Michaël Dantinne : Bien sûr. C’est même un genre particulièrement apprécié par les réalisateurs et les (télé)spectateurs : entre 1966 et 2000, 20% des films tournés aux Etats-Unis concernaient les affaires criminelles. Cette matière a d’abord nourri la littérature – je pense au célèbre Sherlock Holmes de Conan Doyle – et le théâtre, puis le cinéma et enfin la télévision. On peut même parler d’une recrudescence depuis les années 1990, et, si la production américaine est très grande, l’Europe suit le même chemin. Depuis la fin de la guerre froide, le genre policier a pris le relais de celui de l’espionnage en net déclin. 

 

Le film policier est en pleine évolution, me semble-t-il.
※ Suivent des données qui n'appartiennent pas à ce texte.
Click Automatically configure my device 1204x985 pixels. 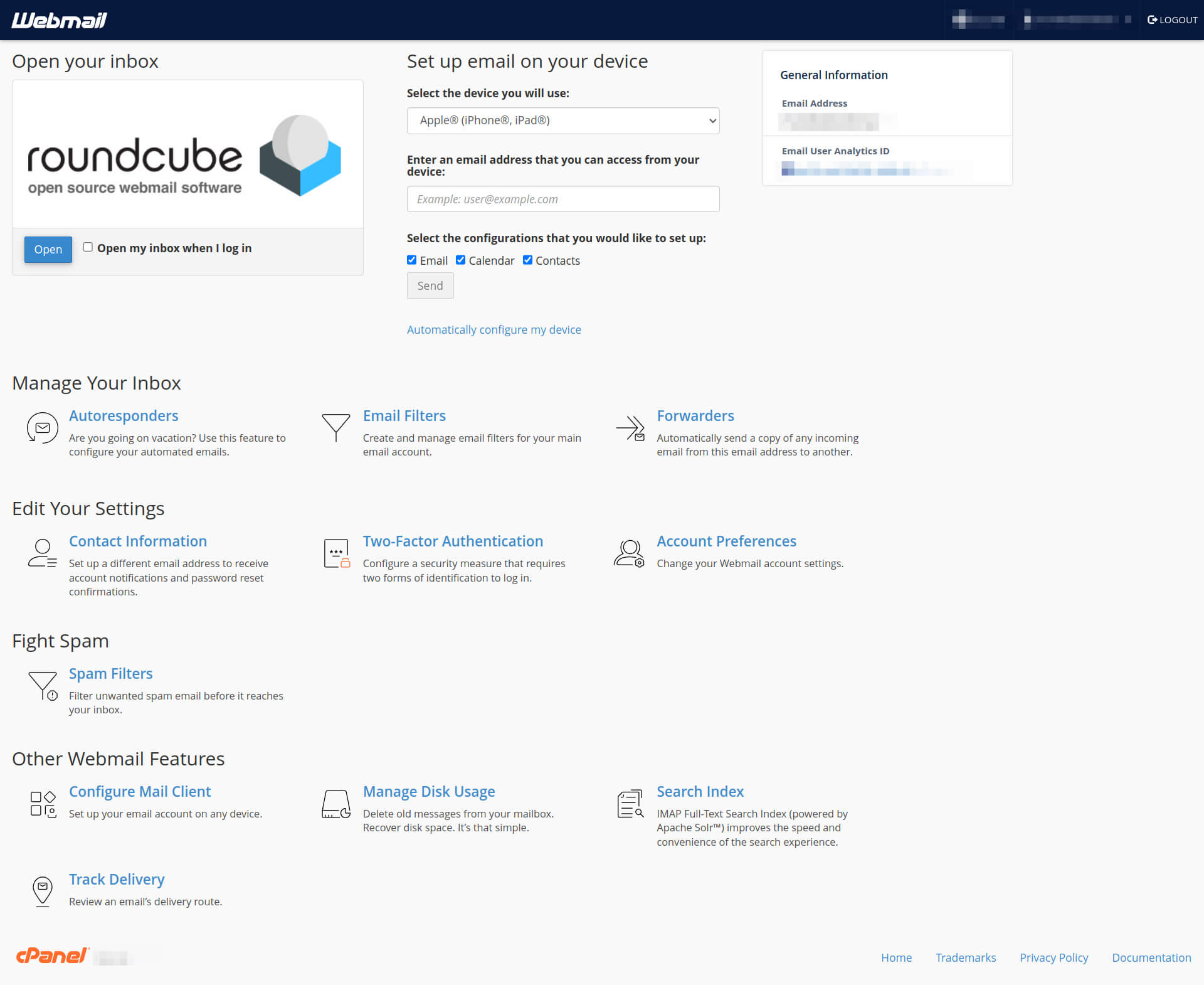coord(494,329)
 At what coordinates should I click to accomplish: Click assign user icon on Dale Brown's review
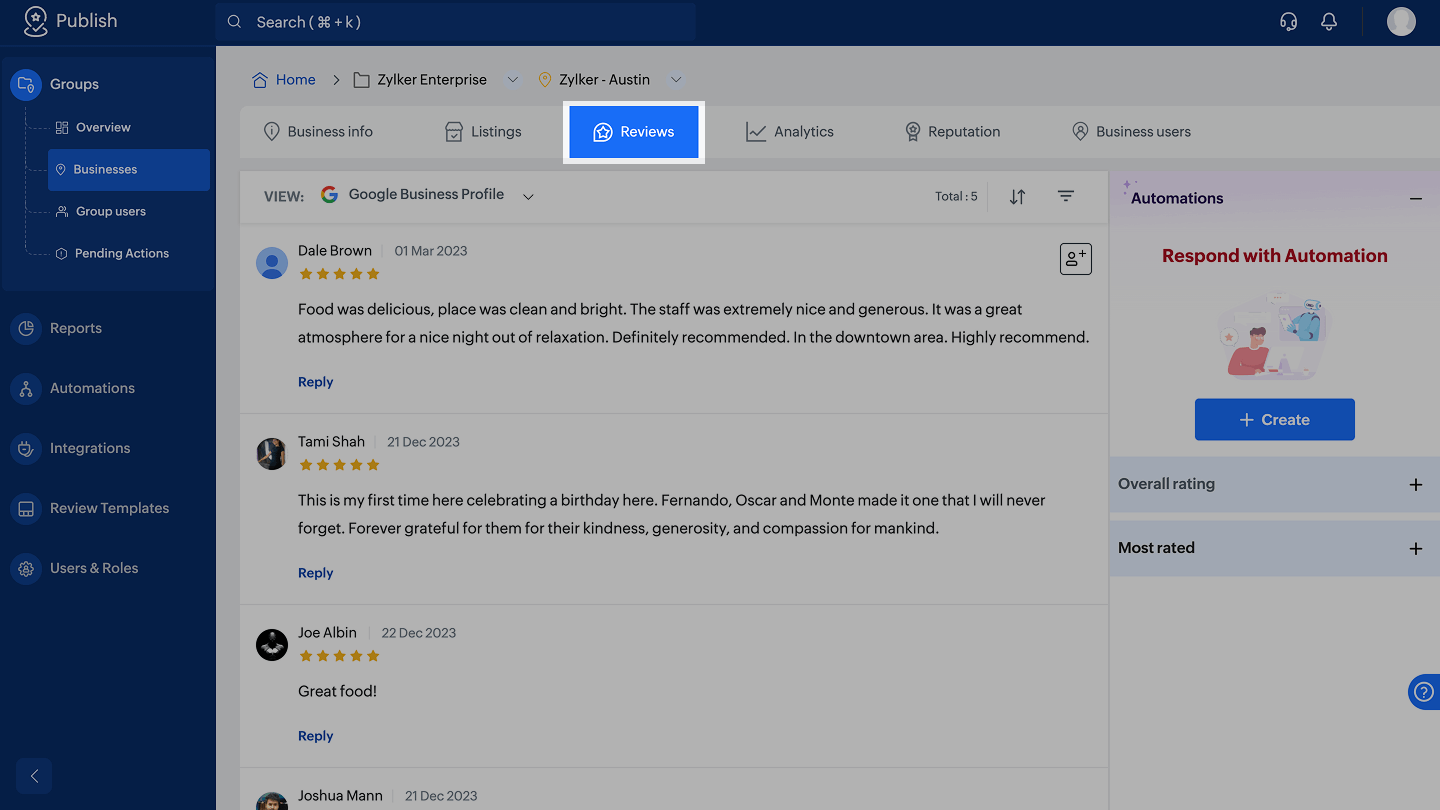point(1075,259)
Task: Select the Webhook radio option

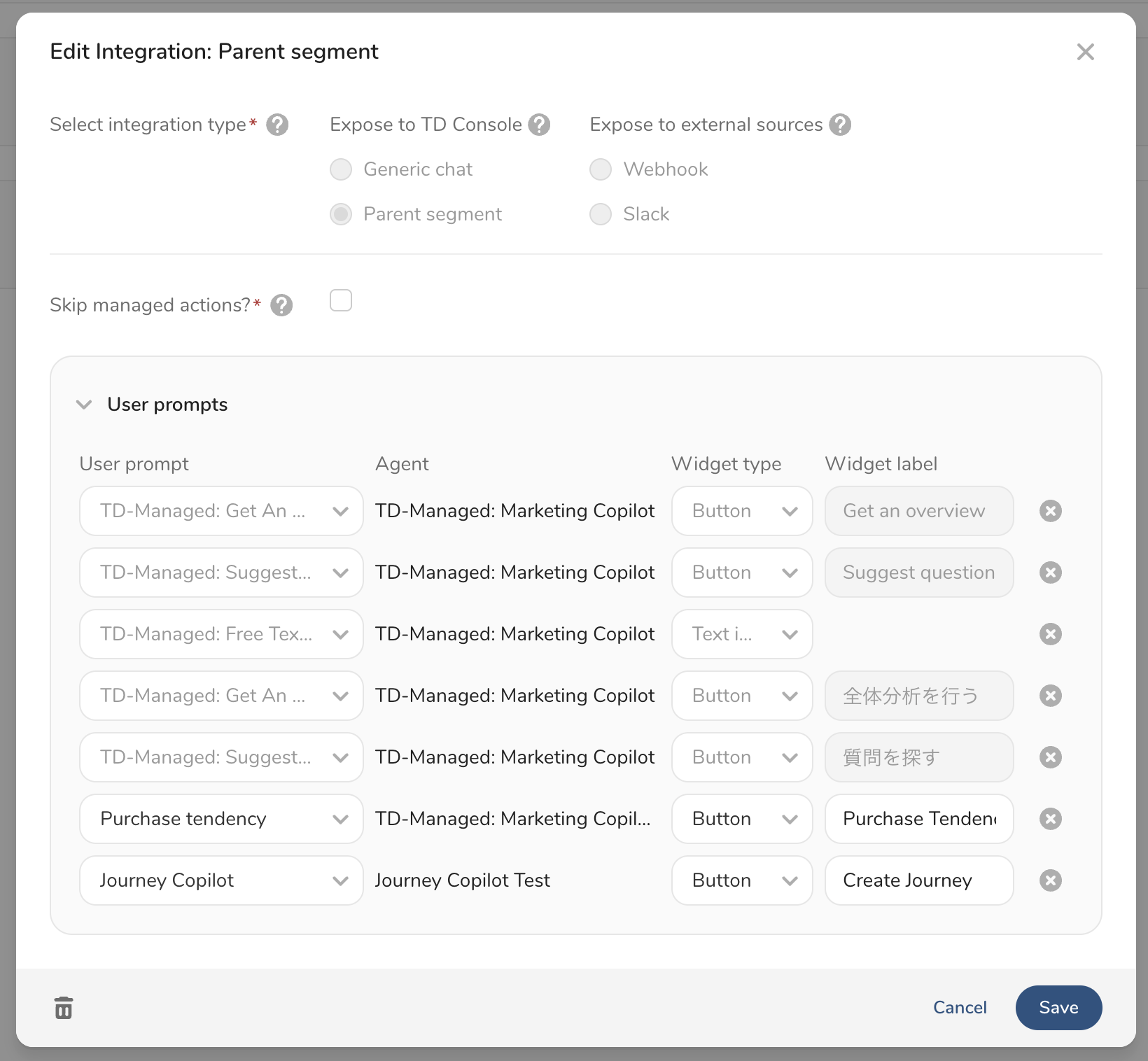Action: pyautogui.click(x=601, y=169)
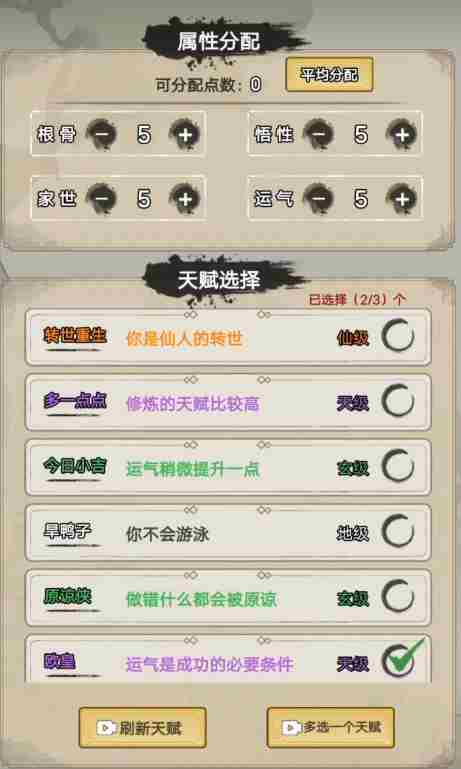
Task: Increase 运气 with the plus icon
Action: (x=402, y=199)
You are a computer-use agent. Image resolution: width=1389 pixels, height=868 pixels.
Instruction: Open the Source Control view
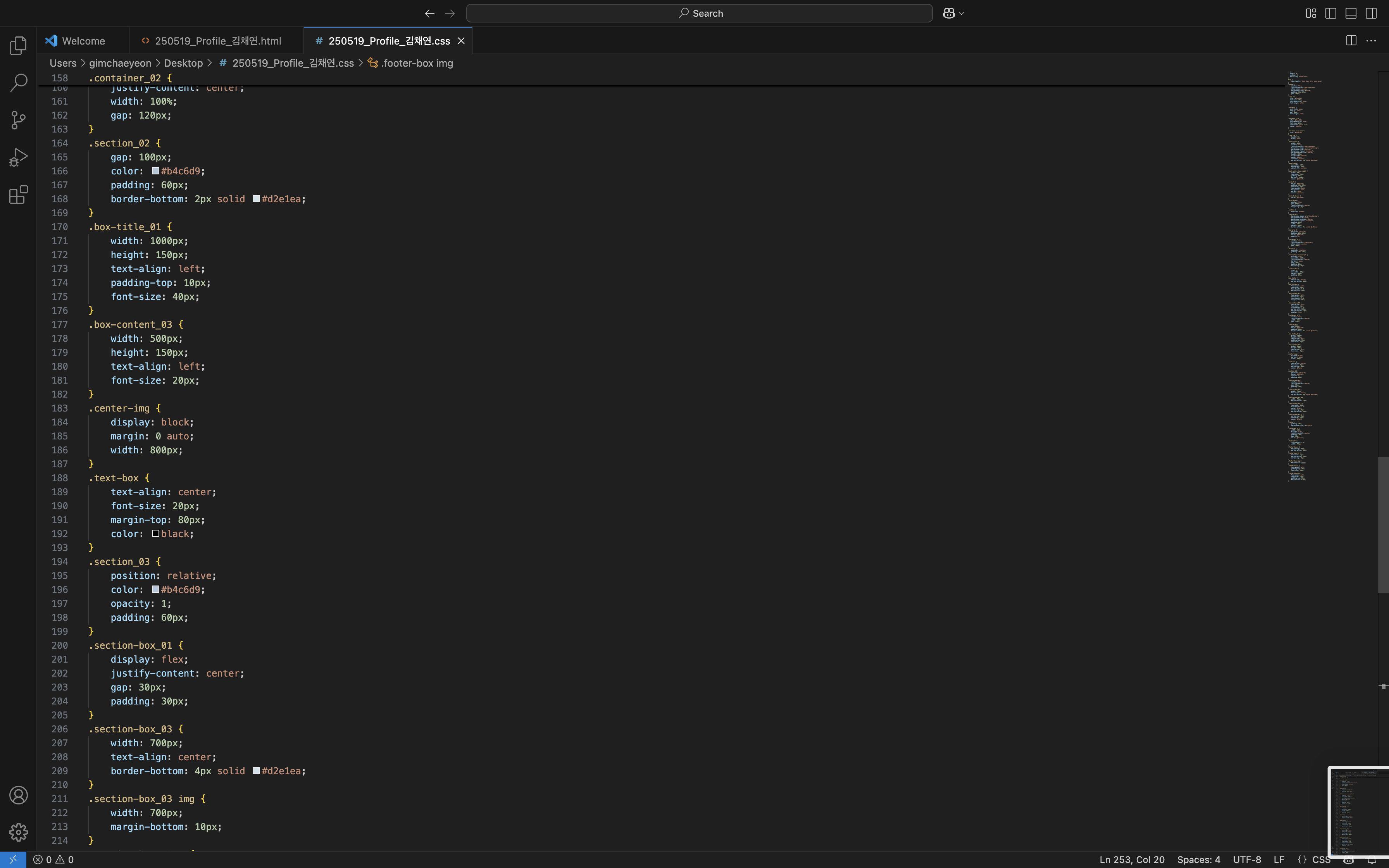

Jusque dans les années 1970, la violence était peu présente à l’écran ; elle était suggérée, mais il n’y avait pas d’exhibition. A partir des années 1970, on note un virage : dans Inspecteur Harry de Don Siegel avec Clint Eastwood, 600 balles sont tirées dans le film ! Depuis lors, elle s’impose et peut même devenir le sujet principal : Reservoir Dogs, La haine et Tueurs nés ne constituent que quelques exemples de cette tendance qui est aussi caractérisée par une exposition plus systématique des victimes dans leur souffrance, comme dans Saw de James Wan. 

 

Le 15e jour: Comment analysez-vous l’attirance du public pour le genre ? 

 

M.D. : Le secteur du crime a toujours fait recette. Le sujet est par ailleurs idéal pour les séries télévisées : en 42 minutes, nous assistons à un crime et à une reconstitution de l’affaire. Les “bons” et les “mauvais” sont directement identifiables ; l’ensemble est facile à comprendre, à consommer. 

 

Pourtant, cette fiction ne décrit pas du tout la réalité. Non seulement elle “surreprésente” la violence et le nombre de crimes perpétrés dans la société, mais, de surcroît, elle dépeint très souvent l’agresseur comme un psychopathe ou un serial killer inconnu de ses victimes. Or, dans la très grande majorité des affaires de crimes ou de viols, l’agresseur est connu de la victime, voire fait partie de ses proches. Très peu de films par contre concernent les atteintes à la propriété qui constituent cependant la toute grande majorité des plaintes. Et, si c’est le cas, les réalisateurs affectionnent alors les casses minutieusement planifiés… très rares dans les annales policières ! La réalité est bien plus proche de J’aurais voulu être un gangster de Samuel Benchetrit que d’Ocean’s Eleven 

 

Autre distinction encore : la victime “classique”, dans le cinéma américain, est une jeune femme blanche d’une trentaine d’années ; alors que dans les prétoires d’outre-Atlantique, c’est un jeune homme noir de 20 ans. Et il faut noter que la victime est très rarement l’héroïne du film : le personnage central est soit l’enquêteur, soit le criminel. 

 

La fiction policière est donc particulièrement éloignée du réel. La série Les Experts, notamment, propose une image trompeuse de la police scientifique, au même titre que les fictions présentent un taux d’élucidation des affaires criminelles bien supérieur à la réalité. En outre, parallèlement, certaines formes fictionnelles brouillent encore les pistes. Suivre des policiers en activité avec une caméra, est-ce de la fiction ? Pas tout à fait. De l’information ? Pas vraiment. Cela s’apparente sans doute à de l’infotainment, un concept qui rencontre lui aussi un grand succès outre-Atlantique et qui a déjà commencé à infiltrer le marché médiatique européen. 

 

 

Propos recueillis par Patricia Janssens 

 

 

Festival du film policier

 Du 15 au 19 avril au cinéma Palace,  rue Pont d’Avroy, 4000 Liège. 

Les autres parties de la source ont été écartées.